Rate Limits

Trakt uses Rate Limits to keep the API fast, stable, and available for everyone. These limits help prevent abuse, accidental request loops, and inefficient integrations while still allowing normal app usage.

When a request is rate limited, the API returns a 429 Too Many Requests response. Check the response headers to understand which limit was reached and when your app can safely retry.

Rate limit headers

Most API rate limit responses include X-Ratelimit and Retry-After.

In some cases, a 429 may be returned before the request reaches the API rate limiter, for example by security or abuse-prevention systems. These responses may not include the X-Ratelimit header.

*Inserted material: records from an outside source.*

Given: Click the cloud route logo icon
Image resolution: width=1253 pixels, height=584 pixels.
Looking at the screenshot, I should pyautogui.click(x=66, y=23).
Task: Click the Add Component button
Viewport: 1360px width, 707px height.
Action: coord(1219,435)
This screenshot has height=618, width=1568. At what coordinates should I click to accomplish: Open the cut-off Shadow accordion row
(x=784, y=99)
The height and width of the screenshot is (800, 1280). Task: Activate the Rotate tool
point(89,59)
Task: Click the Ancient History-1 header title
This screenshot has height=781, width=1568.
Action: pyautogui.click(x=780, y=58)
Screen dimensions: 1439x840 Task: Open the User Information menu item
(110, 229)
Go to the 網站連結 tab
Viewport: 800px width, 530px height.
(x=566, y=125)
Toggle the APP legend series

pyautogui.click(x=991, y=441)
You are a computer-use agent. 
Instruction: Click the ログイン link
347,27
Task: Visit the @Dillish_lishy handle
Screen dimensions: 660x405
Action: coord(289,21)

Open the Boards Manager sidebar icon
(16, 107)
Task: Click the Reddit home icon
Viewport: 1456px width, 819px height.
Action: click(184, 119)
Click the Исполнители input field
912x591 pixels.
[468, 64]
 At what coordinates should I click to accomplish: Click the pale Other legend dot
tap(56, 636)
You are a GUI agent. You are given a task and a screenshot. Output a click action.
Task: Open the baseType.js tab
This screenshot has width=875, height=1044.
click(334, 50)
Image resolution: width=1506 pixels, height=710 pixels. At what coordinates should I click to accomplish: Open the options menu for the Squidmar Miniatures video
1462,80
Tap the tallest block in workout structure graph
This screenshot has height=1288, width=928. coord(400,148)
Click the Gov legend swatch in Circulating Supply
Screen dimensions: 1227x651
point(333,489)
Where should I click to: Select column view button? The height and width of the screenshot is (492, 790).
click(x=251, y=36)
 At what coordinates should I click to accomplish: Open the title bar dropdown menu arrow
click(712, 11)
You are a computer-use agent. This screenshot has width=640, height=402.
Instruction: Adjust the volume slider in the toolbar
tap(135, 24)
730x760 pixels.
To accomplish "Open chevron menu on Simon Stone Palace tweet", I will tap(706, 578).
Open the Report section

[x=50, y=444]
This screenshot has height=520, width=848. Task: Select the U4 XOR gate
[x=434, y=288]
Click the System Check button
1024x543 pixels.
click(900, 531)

Check the headers for detailed info, then retry your API call after the number of seconds specified by Retry-After .

HeaderDescriptionValue
X-RatelimitOptional debugging JSON object describing the rate limit bucket, window, total limit, remaining requests, and reset time.{"name":"UNAUTHED_API_GET_LIMIT","period":300,"limit":1000,"remaining":0,"until":"2020-10-10T00:24:00Z"}
Retry-AfterNumber of seconds to wait before retrying the request.10

Current limits

There are separate limits for authed (user level) and unauthed (application level) calls. We'll continue to adjust these limits to optimize API performance for everyone. The goal is to prevent API abuse and poor coding, but allow users to use apps normally.

NameScopeVerbMethodsLimit
AUTHED_API_POST_LIMITAuthenticated userPOST, PUT, DELETEall1 call per second
AUTHED_API_GET_LIMITAuthenticated userGETall1000 calls every 5 minutes
UNAUTHED_API_GET_LIMITApplicationGETall1000 calls every 5 minutes

Handling 429 responses

When your app receives a 429 Too Many Requests response:

  1. Read Retry-After.
  2. Pause requests for at least that many seconds.
  3. Avoid immediately retrying the same request in a loop.
  4. Use caching, pagination, and request de-duplication to reduce repeated calls.
  5. Log the response status, X-Ratelimit, Retry-After, endpoint, request method, and whether the request was authenticated.

This information helps you debug rate limit issues and makes support requests easier to investigate.